Aim of the exercise. Reproduce the data below line for line, in its original order, without changing, adding, or dropping anything.

Provided data.

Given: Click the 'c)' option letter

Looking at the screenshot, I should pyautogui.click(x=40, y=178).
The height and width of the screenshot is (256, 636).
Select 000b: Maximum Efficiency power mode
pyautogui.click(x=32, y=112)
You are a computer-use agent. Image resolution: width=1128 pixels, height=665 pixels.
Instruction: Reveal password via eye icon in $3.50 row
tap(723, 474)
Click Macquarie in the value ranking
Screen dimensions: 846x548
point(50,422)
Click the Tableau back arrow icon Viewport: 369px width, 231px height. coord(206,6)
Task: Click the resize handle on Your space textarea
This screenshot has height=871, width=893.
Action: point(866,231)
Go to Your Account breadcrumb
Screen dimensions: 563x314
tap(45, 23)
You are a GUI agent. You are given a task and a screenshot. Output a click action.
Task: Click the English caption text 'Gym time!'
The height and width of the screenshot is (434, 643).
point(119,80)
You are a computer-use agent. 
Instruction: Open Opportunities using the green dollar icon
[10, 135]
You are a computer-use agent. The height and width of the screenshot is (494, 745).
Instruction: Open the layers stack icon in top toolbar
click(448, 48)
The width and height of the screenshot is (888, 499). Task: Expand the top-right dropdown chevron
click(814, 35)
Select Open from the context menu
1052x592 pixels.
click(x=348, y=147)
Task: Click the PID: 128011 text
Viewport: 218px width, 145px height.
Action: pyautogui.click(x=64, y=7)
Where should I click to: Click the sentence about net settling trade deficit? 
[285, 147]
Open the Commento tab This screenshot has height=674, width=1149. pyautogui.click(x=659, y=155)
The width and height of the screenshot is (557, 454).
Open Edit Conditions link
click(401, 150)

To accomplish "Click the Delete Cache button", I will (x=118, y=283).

Response.
Given: Click the 'c)' option letter

Looking at the screenshot, I should pyautogui.click(x=40, y=178).
The height and width of the screenshot is (256, 636).
Select 000b: Maximum Efficiency power mode
pyautogui.click(x=32, y=112)
You are a computer-use agent. Image resolution: width=1128 pixels, height=665 pixels.
Instruction: Reveal password via eye icon in $3.50 row
tap(723, 474)
Click Macquarie in the value ranking
Screen dimensions: 846x548
point(50,422)
Click the Tableau back arrow icon Viewport: 369px width, 231px height. coord(206,6)
Task: Click the resize handle on Your space textarea
This screenshot has height=871, width=893.
Action: point(866,231)
Go to Your Account breadcrumb
Screen dimensions: 563x314
tap(45, 23)
You are a GUI agent. You are given a task and a screenshot. Output a click action.
Task: Click the English caption text 'Gym time!'
The height and width of the screenshot is (434, 643).
point(119,80)
You are a computer-use agent. 
Instruction: Open Opportunities using the green dollar icon
[10, 135]
You are a computer-use agent. The height and width of the screenshot is (494, 745).
Instruction: Open the layers stack icon in top toolbar
click(448, 48)
The width and height of the screenshot is (888, 499). Task: Expand the top-right dropdown chevron
click(814, 35)
Select Open from the context menu
1052x592 pixels.
click(x=348, y=147)
Task: Click the PID: 128011 text
Viewport: 218px width, 145px height.
Action: pyautogui.click(x=64, y=7)
Where should I click to: Click the sentence about net settling trade deficit? 
[285, 147]
Open the Commento tab This screenshot has height=674, width=1149. pyautogui.click(x=659, y=155)
The width and height of the screenshot is (557, 454).
Open Edit Conditions link
click(401, 150)

To accomplish "Click the Delete Cache button", I will (x=118, y=283).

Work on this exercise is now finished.